シバイヌは出来高急増後、サポートとレジスタンスの攻防が焦点となっている。写真=Shutterstock

シバイヌ(SHIB)は、出来高の急増を伴って反発した後、買いの勢いに陰りが見え始めた。短期的には100日EMA(指数移動平均)が位置する0.00000500ドルを維持できるかが焦点で、上値では200日EMAの0.00000600ドルが次の関門となる。U.Todayが27日(現地時間)に報じた。

SHIBの出来高は約12倍に膨らみ、ここ数カ月で最も強い日次上昇局面の一つとなった。ただ、直近の日足には上昇一服を示す兆候も出始めているという。
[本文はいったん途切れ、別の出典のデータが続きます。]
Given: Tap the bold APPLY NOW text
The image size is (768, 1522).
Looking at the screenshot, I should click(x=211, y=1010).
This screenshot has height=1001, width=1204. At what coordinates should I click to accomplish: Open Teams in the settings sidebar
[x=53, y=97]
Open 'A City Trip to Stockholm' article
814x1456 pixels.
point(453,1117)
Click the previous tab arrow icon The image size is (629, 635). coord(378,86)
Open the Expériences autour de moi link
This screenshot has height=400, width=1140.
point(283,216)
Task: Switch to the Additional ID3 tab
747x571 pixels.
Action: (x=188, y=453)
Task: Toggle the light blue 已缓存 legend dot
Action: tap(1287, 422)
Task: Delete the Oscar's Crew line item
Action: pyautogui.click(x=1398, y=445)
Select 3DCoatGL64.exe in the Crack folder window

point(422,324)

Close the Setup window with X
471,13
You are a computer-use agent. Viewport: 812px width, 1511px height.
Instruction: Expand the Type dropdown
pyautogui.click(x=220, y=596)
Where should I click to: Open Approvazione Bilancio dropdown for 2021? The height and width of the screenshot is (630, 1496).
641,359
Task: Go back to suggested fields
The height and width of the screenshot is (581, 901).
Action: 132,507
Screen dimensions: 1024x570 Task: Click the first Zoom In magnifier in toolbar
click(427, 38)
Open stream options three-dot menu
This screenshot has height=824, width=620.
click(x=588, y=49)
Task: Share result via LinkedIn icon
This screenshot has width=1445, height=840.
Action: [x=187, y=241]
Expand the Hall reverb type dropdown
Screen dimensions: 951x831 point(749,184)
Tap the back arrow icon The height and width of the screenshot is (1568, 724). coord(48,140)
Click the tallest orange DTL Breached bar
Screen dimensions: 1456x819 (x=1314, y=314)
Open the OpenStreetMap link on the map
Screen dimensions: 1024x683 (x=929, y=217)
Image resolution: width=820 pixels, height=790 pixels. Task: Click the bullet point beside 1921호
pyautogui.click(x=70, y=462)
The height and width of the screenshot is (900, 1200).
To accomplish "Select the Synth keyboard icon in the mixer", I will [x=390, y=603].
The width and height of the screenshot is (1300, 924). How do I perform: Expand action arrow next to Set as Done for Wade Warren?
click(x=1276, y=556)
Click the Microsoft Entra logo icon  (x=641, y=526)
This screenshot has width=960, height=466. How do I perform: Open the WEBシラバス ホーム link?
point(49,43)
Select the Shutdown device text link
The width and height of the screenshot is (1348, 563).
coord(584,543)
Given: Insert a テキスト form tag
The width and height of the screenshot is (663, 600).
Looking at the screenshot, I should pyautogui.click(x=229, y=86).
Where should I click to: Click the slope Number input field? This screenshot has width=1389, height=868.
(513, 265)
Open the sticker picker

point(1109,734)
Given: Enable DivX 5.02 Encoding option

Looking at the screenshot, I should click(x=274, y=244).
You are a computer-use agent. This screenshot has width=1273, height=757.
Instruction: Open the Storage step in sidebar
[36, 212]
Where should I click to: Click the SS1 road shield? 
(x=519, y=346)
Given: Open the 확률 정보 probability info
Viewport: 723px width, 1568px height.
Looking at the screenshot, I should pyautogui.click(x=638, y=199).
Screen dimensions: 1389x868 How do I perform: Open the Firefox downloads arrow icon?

SHIBは長く続いたもち合いを上抜けて急伸したが、上昇直後の市場では強弱感が再び交錯している。足元のローソク足の動きからは、買いの勢いが急速に鈍り、利益確定売りが短期の買い需要を上回る局面に入りつつあるとの見方も出ている。U.Todayは「買い手が推進力を失いつつあるようだ」と指摘した。

今回の反発を支えた最大の要因は、出来高の急増だ。出来高はここ数カ月のどの取引日も上回る水準まで跳ね上がった。一方で、こうした急増は長期トレンド転換の起点となる場合がある半面、短期的なブレイクの天井圏と重なることもある。SHIBが日中高値から押し戻されたことを受け、市場では反発によって回復したサポート水準を維持できるかに注目が集まっている。

まず短期の重要水準として意識されるのが、100日EMAが位置する0.00000500ドルだ。SHIBは数カ月にわたりこの水準を下回って推移していたが、足元で上抜けたことで、現在は最重要の短期サポートに転じた。調整局面でもこの水準を維持できれば、テクニカル面ではブレイク局面がなお継続していると判断しやすい。

次の分岐点は、200日EMAが位置する0.00000600ドル近辺となる。このゾーンは足元で中長期の主要レジスタンスとして機能している。U.Todayは、年初来で初めての明確な強気転換とみなすには、日足終値ベースでこのラインをはっきり上回る必要があるとの見方を示した。200日EMAを突破できれば、追加のモメンタムを狙う市場参加者の流入も期待できるとしている。

一方、下値リスクも残る。SHIBが0.00000445ドルを下回れば、直近のブレイク前に相場を支えていた短期移動平均のゾーンを割り込む形となる。この場合、ここ最近のテクニカル改善の多くが打ち消される可能性がある。U.Todayは、この水準を割り込めば、直近の上昇が継続的な買い需要よりもショートポジションの清算に強く支えられていた可能性が高まると指摘した。

モメンタム指標も重荷となっている。相対力指数(RSI)は70を上回り、数カ月ぶりに買われ過ぎの領域へ入った。買われ過ぎ自体が直ちに反落を意味するわけではないが、出来高が異例の水準まで膨らんだ後は、相場の過熱感が冷める局面と重なりやすい。U.Todayは「テクニカル面で見ればSHIBは数日前よりなお強いが、ラリーの最も容易な局面はすでに過ぎた可能性が高い」と評価した。

今後の方向感は、2つの価格帯が分岐点になりそうだ。0.00000500ドルをサポートとして維持できれば、ブレイク継続の余地は残る。ただ、その後に0.00000600ドル近辺の200日EMAを超えられなければ、今回の反発は限定的な戻りにとどまる可能性がある。逆に0.00000445ドルを割り込めば、直近上昇の性格そのものを見直す局面に入ることになりそうだ。